Yazarlar // 18 Haziran 2015 Perşembe 00:00
İsmail BAŞARAN
Hepsi de kırmızı çizgileri olan liderlerdi.
Allah Rahmet eylesin.
Süleyman Demirel, Necmettin Erbakan, Alpaslan Türkeş ve Bülent Ecevit…
Üçü daha önce göçtüler bu dünyadan.
Süleyman Demirel de dün Hakkın rahmetine kavuştu.
Türkiye Süleyman Demirel’e “Baba” adını takmıştı.
Hakkında iyi konuşan da vardı, iyi konuşmayan da.
Ölünün arkasından iyi konuşulmasını istemişti Peygamberimiz Hz. Muhammed.
O nedenle iyi anılarımızı anlatalım…
Doğru Yol Partisi Genel Başkanı Hüsamettin Cindoruk 1986 yılında ara seçimlerde Samsun’dan milletvekilliğine adaylığını koymuştu.
O dönemde iki bölgeli olan Samsun’un ikinci bölgesi yani Kavak, Ladik, Havza, Vezirköprü, Alaçam ve Yakakent’te seçim yapılacaktı.
Süleyman Demirel de Cindoruk’u desteklemek amacıyla bu ilçeleri geziyordu.
Yasaklı olmasına rağmen yapıyordu bu gezileri.
Vezirköprü’de bir köy muhtarının evinde yemek yeniliyordu.
İşte o zaman dikkatimi çekmişti Süleyman Demirel’in hafızası.
Beyninin tüm bölgelerini kullanıyordu sanırım.
Muhtara, anasını, babasını çocuklarını ve torunlarını, gelinlerini yani kısaca tüm ailesini ismen soruyordu.
Ben ise bir gün önce konuştuğum kişinin ismini bile hatırlamakta zorluk çekiyordum.
Hafızası o zaman dikkatimi çekmişti.
Bu olaydan yıllar sonra Doğu Anadolu’nun bazı illerine gezisi vardı Süleyman Demirel’in.
Erzurum üs kabul edilmiş, Kars ve Ağrı’ya gidilecekti.
Süleyman Demirel oralarda vatandaşla bir araya gelecekti.
Yahya sakızının bolca çiğnendiği günlerdi.
Kars’ta Pazar günü sabah kahvaltısı ile birlikte söyleyeceklerini söylemesini rica etmiştik kendilerinden.

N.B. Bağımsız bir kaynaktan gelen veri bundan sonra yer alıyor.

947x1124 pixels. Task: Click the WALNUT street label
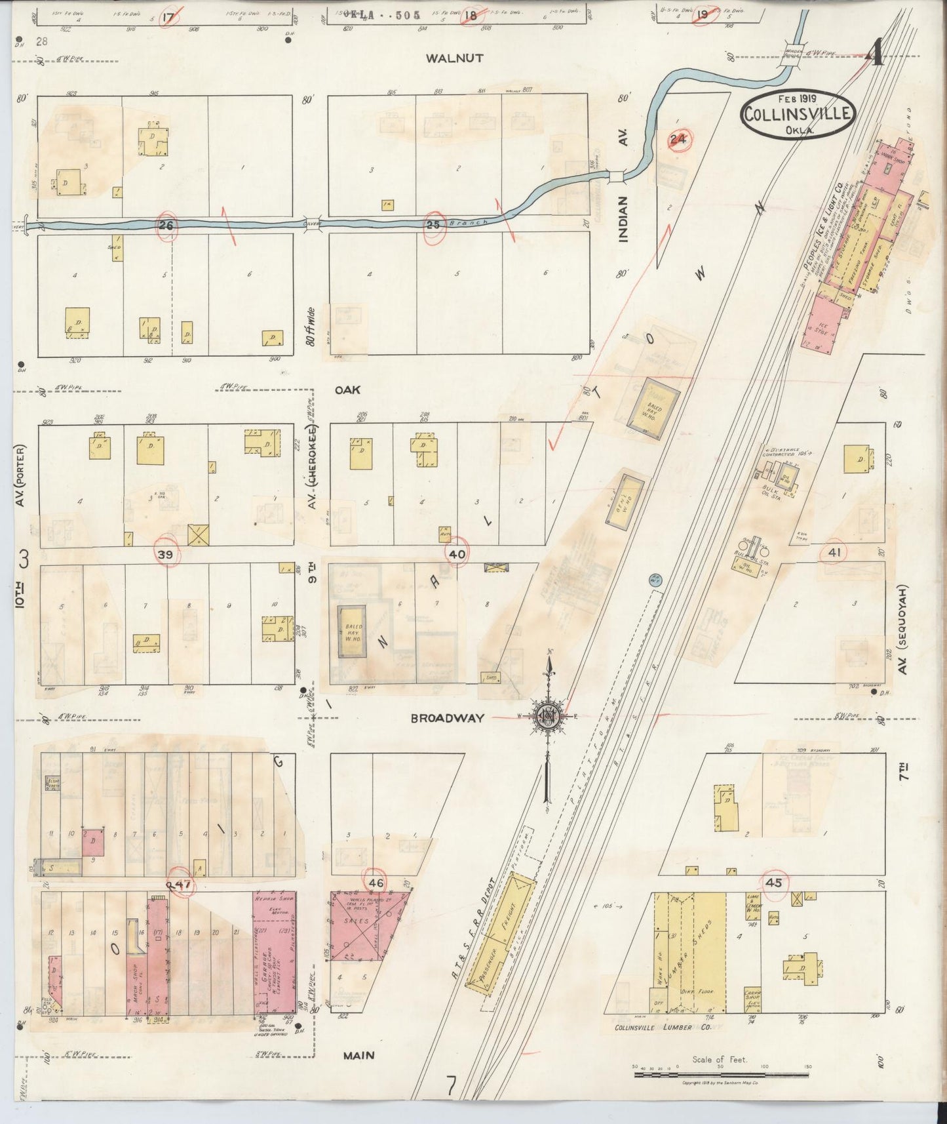tap(454, 58)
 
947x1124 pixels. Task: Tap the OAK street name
tap(347, 390)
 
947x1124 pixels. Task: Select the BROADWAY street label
tap(448, 718)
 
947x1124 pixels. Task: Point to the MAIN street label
tap(358, 1055)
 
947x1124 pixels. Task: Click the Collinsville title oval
tap(798, 114)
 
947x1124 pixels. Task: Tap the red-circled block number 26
tap(166, 224)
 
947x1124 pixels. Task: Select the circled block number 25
tap(433, 224)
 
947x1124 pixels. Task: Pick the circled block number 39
tap(166, 555)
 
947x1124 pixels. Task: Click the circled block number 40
tap(457, 554)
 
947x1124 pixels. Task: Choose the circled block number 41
tap(834, 552)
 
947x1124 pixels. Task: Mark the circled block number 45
tap(774, 883)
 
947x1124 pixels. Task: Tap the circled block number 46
tap(376, 883)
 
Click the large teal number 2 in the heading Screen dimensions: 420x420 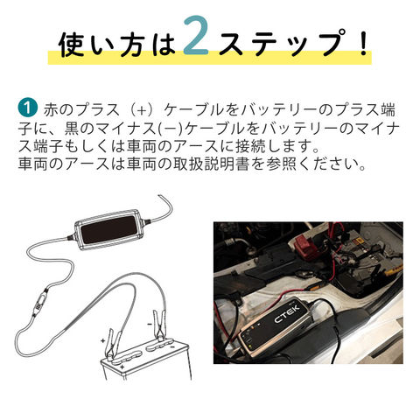coord(196,36)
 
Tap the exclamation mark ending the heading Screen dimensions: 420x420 coord(363,42)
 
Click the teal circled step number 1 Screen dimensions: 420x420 coord(27,108)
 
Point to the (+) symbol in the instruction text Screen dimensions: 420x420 coord(141,110)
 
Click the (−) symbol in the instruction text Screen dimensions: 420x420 coord(171,129)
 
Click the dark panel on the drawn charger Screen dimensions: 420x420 coord(108,230)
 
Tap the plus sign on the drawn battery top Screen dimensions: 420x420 coord(122,367)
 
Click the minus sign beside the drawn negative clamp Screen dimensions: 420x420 coord(150,324)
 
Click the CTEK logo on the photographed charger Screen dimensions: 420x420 coord(287,314)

Kırmamış ve isteğimizi yerine getirmişti.
O dönemlerde Türkiye’nin o bölgelerinden telefonla haber yazdırabilmek gerçekten zordu.
O nedenle erkene alınmıştı toplantı.
Toplantı bizmiş ve haber yazdırmaya gelmişti sıra.
Tam masanın kenarındaki sandalyeden kalkarken garip bur durum gelmişti başıma.
Giymekte olduğum pantolonum belden aşağıda arkadan dikişte sökülmüştü.
Demirel bunu görmüş ve çevresindeki partililere “Bir terzi bulup pantolonunu diktirin yedekleri Erzurum’da otelde” deyivermişti.
Pantolonumun diktirilmesi süresince de Ağrı’ya doğru harekete geçmemişti. Konuşmaların odağında Yahya Demirel’e karşı sürdürülen fatura yolsuzlukları iddiaları vardı.
Demirel’in hangi ölçüde insan olduğunu ve insanlara nasıl değer verdiğini de görmüştüm o gezi sırasında…
Haber mi?
Milliyet Gazetesi’nin bir gün sonraki manşeti şöyleydi:
Üst manşet: Yahya sakınızı çiğnemesinler.
Manşet: Hırsızlıklarını örtemezler…
Süleyman Demirel ile o dönemlerde gazetecilik yapan her arkadaşımın mutlaka değerli anıları vardır.
Sadece Demirel ile mi, Erbakan, Ecevit ve Türkeş ile de tabi…
Çünkü onlar, kırmızı çizgileri olan liderlerdi, gerçek liderler…
FENER PLAJI DEDİKODULARI
Hakkında son günlerde bir çok spekülasyon yapılıyor.
İlgililerden bir açıklama gelmezse sanırım daha da sürecek.
Bu kez konuyla ilgili soruları ben değil vatandaş soruyor:
- Fener Plajı bu sezon neden açılmadı.
- Plajın kullanım hakkı yanında yapılan ve hakkında yapımıyla ilgili dedikodular bulunan otele mi verildi?
- Bu sezon Ramazan yaz mevsimine geldiği için millet orada cıbıldak denize girmesin günaha girmesin(!) diye mi açılmadı?
Bu ve benzeri sorular var.
GÜNÜN SÖZÜ
Çirkine baktıkça güzeli fark edersiniz.